• Action item:
The answer must consist solely of the lines from the one containing "Image resolution: width=450" to the end of the entries below, repeated exactly.

• The records:
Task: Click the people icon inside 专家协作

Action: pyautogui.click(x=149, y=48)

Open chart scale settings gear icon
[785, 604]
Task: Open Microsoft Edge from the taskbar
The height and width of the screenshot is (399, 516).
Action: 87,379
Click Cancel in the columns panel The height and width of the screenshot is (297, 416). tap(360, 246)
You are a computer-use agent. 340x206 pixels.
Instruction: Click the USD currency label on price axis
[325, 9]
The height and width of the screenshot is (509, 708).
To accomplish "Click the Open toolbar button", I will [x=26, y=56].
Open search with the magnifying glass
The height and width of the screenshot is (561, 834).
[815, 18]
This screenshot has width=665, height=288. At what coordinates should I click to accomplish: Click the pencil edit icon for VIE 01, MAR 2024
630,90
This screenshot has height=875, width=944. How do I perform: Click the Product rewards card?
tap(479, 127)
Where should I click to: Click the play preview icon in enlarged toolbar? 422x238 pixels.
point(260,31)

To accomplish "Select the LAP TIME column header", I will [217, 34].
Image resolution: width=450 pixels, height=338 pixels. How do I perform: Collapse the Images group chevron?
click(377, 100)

• Response to this task:
Image resolution: width=450 pixels, height=338 pixels. How do I perform: Collapse the Images group chevron?
click(377, 100)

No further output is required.